_Rows_
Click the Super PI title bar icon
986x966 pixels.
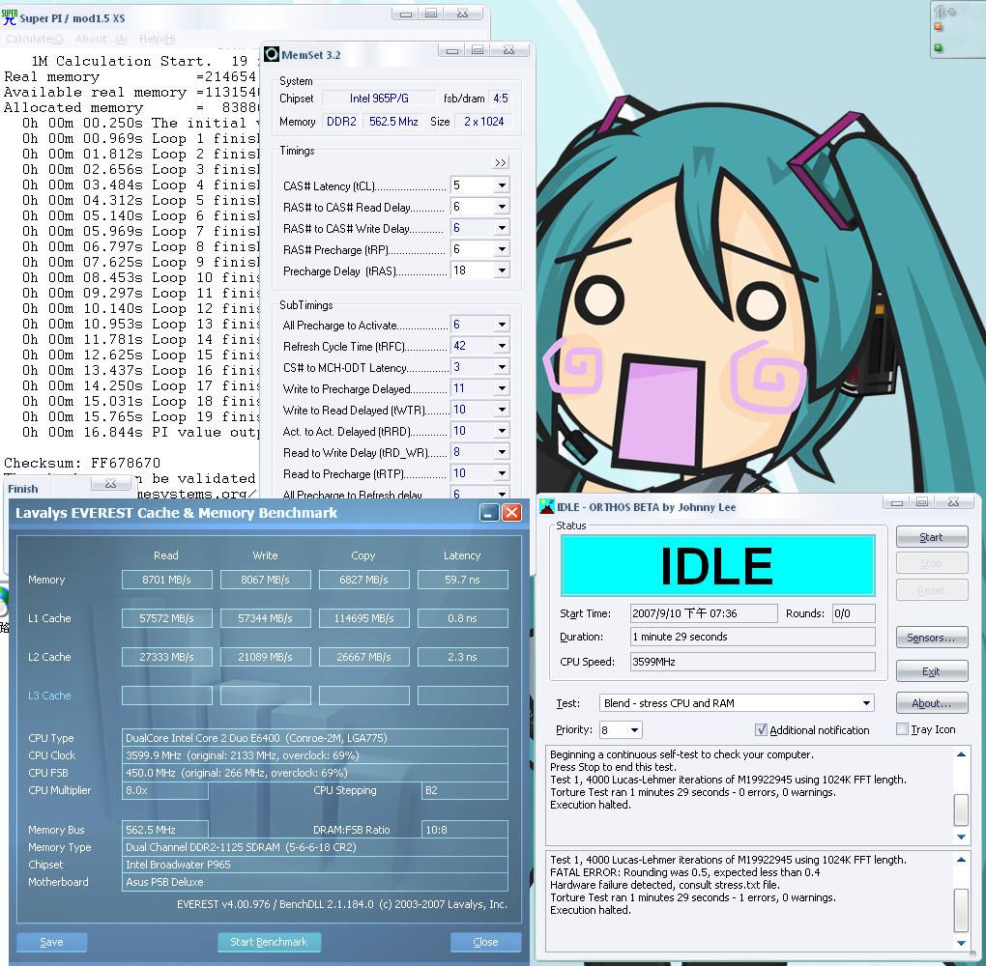coord(10,16)
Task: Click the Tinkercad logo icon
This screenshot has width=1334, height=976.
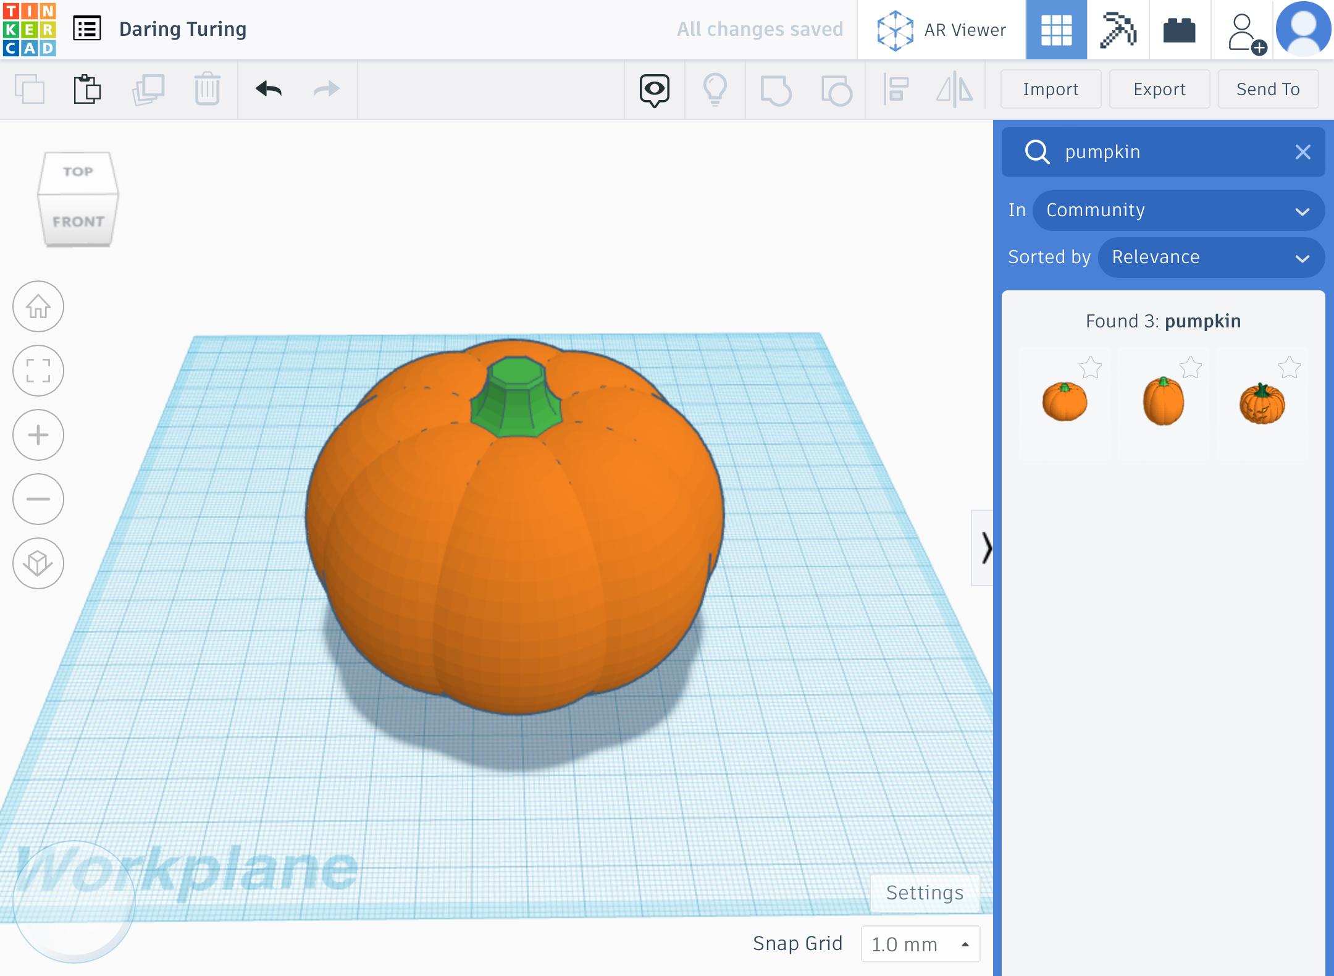Action: (x=29, y=29)
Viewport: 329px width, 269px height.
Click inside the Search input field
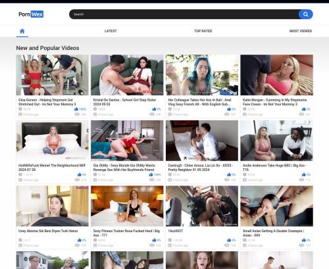[184, 14]
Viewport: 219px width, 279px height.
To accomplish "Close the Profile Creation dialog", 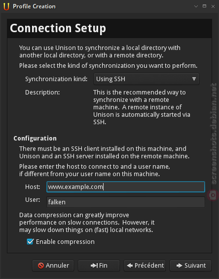I will (213, 6).
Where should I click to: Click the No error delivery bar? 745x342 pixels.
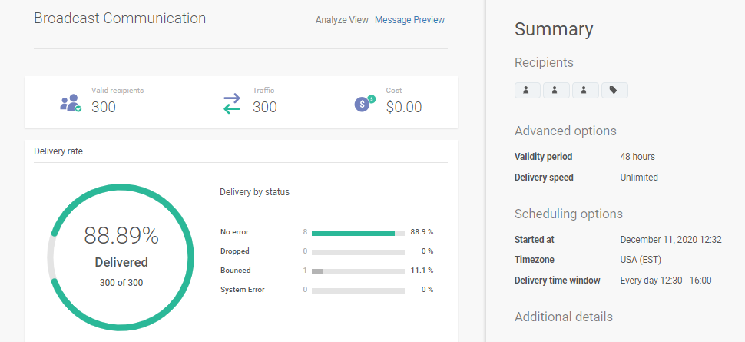coord(358,232)
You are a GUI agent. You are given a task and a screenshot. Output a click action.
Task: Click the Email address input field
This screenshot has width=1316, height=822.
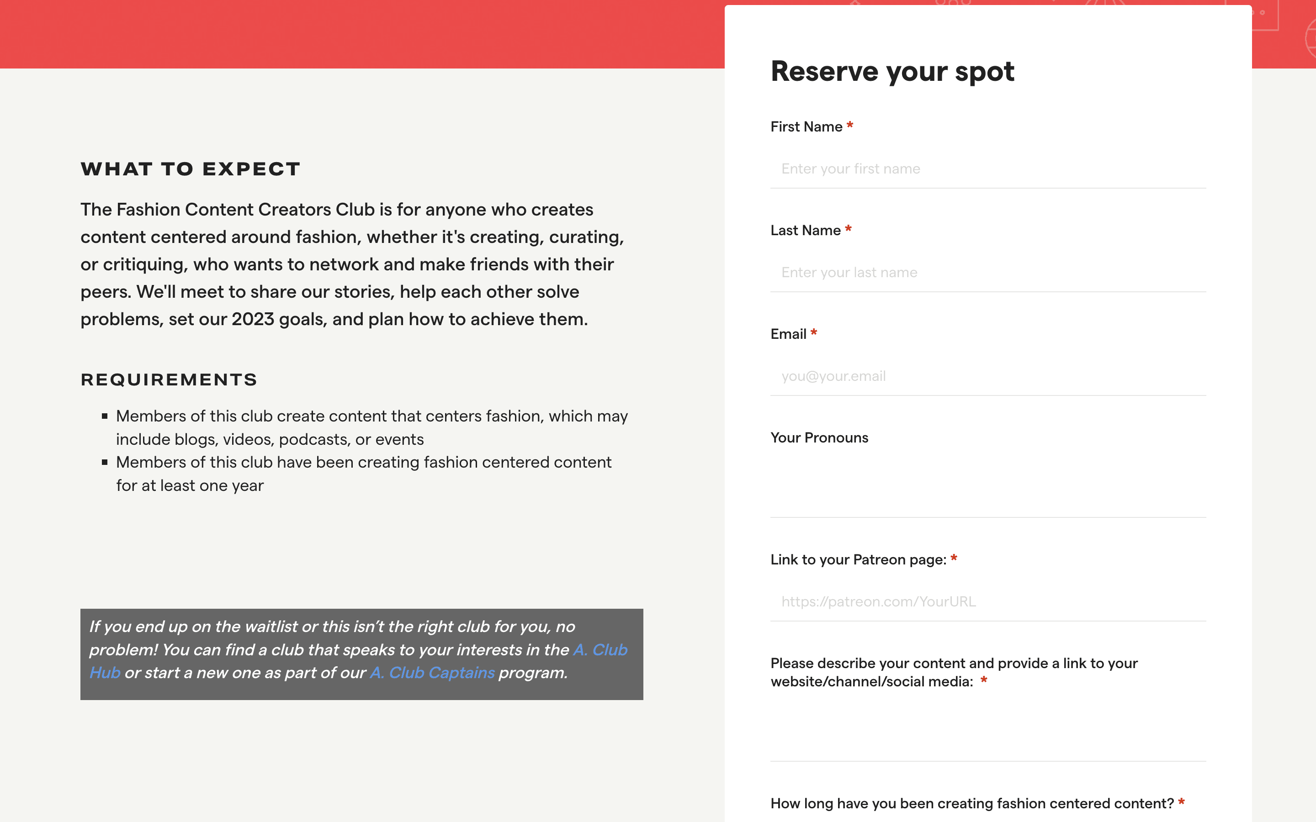click(988, 376)
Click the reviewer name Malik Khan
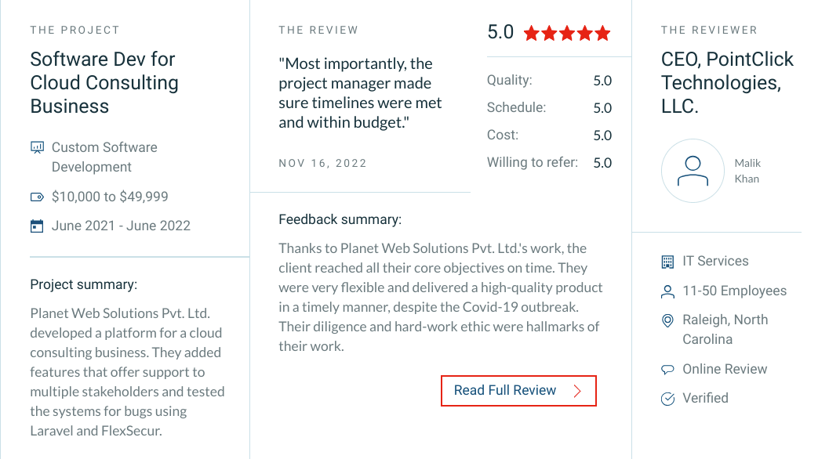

_Written instruction_
Set down the material again word for word, starting with the line that contains "You are a GUI" and going on through the end of the material, and leave the pictures out.

_Task output_
You are a GUI agent. You are given a task and a screenshot. Output a click action.
Task: Click the Email address input field
This screenshot has width=1316, height=822.
click(988, 376)
Click the reviewer name Malik Khan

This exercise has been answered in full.